Onze boodschap, in deze wanhopige wereld, moet
dan ook een boodschap van hoop zijn. Ten eerste, omdat we weten dat die dag al
gekomen is: “Het Woord is vlees geworden en
het heeft onder ons gewoond en wij hebben zijn heerlijkheid aanschouwd, een
heerlijkheid als van de eniggeborene des Vaders, vol van genade en waarheid.” Johannes
1:14
Ten
tweede omdat we weten dat die dag zal komen: “En dan zullen zij
de Zoon des mensen zien komen op de wolken, met grote macht en heerlijkheid.

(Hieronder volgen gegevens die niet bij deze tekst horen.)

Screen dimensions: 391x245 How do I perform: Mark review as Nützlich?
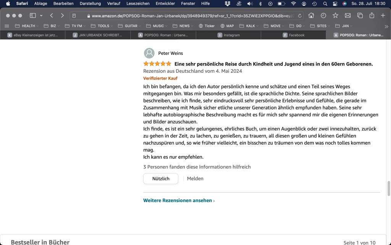161,179
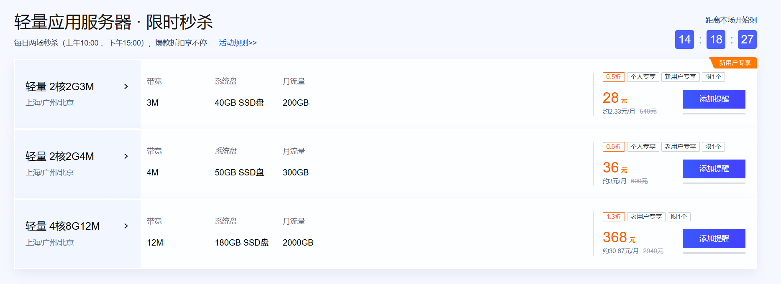Image resolution: width=781 pixels, height=284 pixels.
Task: Click countdown seconds box showing 27
Action: [x=747, y=40]
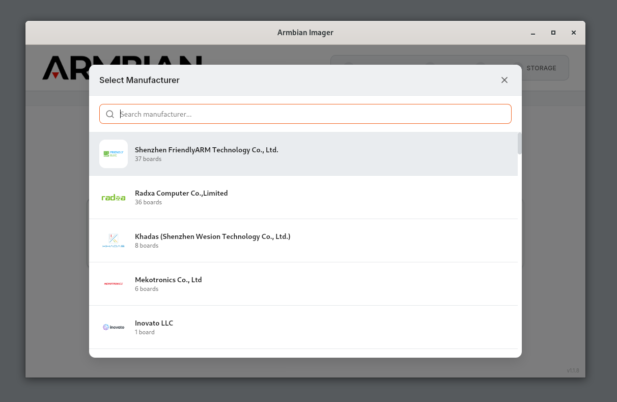This screenshot has height=402, width=617.
Task: Dismiss the Select Manufacturer dialog
Action: click(x=504, y=80)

En
dan zal Hij zijn engelen uitzenden en zijn uitverkorenen verzamelen uit de vier
windstreken, van het uiterste der aarde tot het uiterste des hemels”. Marcus 13:26-27
Tijdens de adventweken zal ik proberen het hier regelmatig over te hebben, want we wachten op die dag, de dag die gekomen is en de dag die komen zal.
Tijdens de adventweken zal ik proberen het hier regelmatig over te hebben, want we wachten op die dag, de dag die gekomen is en de dag die komen zal.